PAGE EXTRACT ▸
--- Begin ---

Social awareness is of course something you are very passionate about. Why do you tell stories which raise social awareness? Why did you start OYO?
I have always wanted to tell stories. Ever since I am a child, I loved reading and acting. I think I was six when I did my first performance for school. I have always wanted to tell stories that matter. I enjoy comedies and thrillers as entertainment, but for me artists have a duty to critically look at society and try to right the wrongs. Across the years the arts have always been important to challenge the status quo, to expose abuse and tyranny and to witness history. I am totally self-conscious I am privileged because I was born in a loving family. When I see something wrong around me, I want to make it right. I know I can’t change the world sadly, but if I can make a difference in the lives of a few people, then I am happy.
As for why I started OYO, well, I guess it was partly by accident and partly for this reason. I was in the Kunene Region back in 2000, there was a need to tackle HIV/AIDS and I knew I could try to make a difference. It was supposed to be a one year project that became a two-year project that became an NGO. It was not planned, it happened.
Your work with OYO has inspired many, especially teenagers across Namibia. Do you get people who come up to you and tell you about how OYO has given them direction/or changed their perceptions on any of the issues you shine a light on?

--- End ---

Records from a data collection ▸
--- Begin ---

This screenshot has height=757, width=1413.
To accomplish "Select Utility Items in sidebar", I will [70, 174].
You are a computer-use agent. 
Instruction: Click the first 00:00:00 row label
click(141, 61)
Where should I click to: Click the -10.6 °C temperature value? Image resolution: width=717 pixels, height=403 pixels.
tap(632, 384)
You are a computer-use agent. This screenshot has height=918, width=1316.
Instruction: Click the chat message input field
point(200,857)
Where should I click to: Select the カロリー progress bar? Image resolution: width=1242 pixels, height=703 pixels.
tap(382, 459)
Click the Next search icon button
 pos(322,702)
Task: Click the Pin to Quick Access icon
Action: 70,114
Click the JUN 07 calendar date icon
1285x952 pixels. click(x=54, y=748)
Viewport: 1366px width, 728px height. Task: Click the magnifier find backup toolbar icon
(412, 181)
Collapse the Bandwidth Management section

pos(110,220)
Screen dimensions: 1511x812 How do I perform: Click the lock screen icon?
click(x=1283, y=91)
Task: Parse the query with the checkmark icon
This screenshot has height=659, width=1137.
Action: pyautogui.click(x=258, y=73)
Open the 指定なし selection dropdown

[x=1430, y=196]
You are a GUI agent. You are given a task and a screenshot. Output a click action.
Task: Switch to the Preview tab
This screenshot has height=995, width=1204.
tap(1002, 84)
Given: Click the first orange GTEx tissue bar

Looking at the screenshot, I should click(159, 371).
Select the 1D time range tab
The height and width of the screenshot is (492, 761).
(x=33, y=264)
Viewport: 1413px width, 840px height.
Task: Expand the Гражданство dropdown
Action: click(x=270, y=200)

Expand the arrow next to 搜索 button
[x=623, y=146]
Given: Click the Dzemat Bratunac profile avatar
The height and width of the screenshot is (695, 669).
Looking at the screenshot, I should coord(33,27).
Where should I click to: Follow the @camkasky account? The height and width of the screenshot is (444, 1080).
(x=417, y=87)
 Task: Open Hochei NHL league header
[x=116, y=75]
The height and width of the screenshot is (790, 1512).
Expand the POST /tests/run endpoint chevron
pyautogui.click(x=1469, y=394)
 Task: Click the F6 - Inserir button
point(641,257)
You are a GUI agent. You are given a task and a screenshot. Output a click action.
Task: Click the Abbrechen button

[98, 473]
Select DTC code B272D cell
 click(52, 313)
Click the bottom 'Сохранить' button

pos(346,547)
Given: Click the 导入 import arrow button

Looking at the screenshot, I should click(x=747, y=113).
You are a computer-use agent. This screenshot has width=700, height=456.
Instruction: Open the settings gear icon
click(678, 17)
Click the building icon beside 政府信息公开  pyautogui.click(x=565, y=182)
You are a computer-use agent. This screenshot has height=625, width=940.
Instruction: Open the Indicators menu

--- End ---

TASKS TO PERFORM ▸
1. Return the part of the OYO interview starting with "As for why I" and going on through "planned, it happened.".
2. Resume the OYO interview from the point at which it stops.

THE ANSWERS ▸
1.
As for why I started OYO, well, I guess it was partly by accident and partly for this reason. I was in the Kunene Region back in 2000, there was a need to tackle HIV/AIDS and I knew I could try to make a difference. It was supposed to be a one year project that became a two-year project that became an NGO. It was not planned, it happened.

2.
Oh yes, and it is really nice when that happens, but it is important to remember that OYO is not me. It is a team of incredibly dedicated people who throughout the years have committed time and energy to make it all happen. A person alone can’t do much, and nothing would have happened without the incredible work of past and present staff. I really can’t take the credit for our achievements. But to come back to your question it is a beautiful feeling when you get a letter from an inmate who tells you how the work done in correctional facilities has helped him, or from a learner who tells you how he/she survived a situation thanks to the magazine or the dance troupe and found the strength to seek support. It is nice when a grandmother in a village comes to you and tells you her grandson has changed since being part of a youth group OYO is supporting and it is equally rewarding when you get feedback on social media. We need those actually, as sometimes the work is heavy and the funding not enough and we doubt ourselves. Those keep us going.
Throughout your career, you must’ve encountered various challenges? What is the one challenge that stands out or you keep experiencing?
Funding. We are not a big international NGO. Because we are doing a lot and are quite visible, many people think OYO is rich. But actually it is not the case. We are constantly seeking funding, constantly wondering if one day we will have to close shop, constantly having to navigate between various budgets. We are lucky to have some very supporting partners such as the Valentine Trust and Horizon who have supported us for years. But the misconception that OYO is rich is a challenge, and people do not understand how much time and energy we spend trying to raise funding to keep going.
What is something or someone that’s had a big impact on you and resonated with you throughout the years?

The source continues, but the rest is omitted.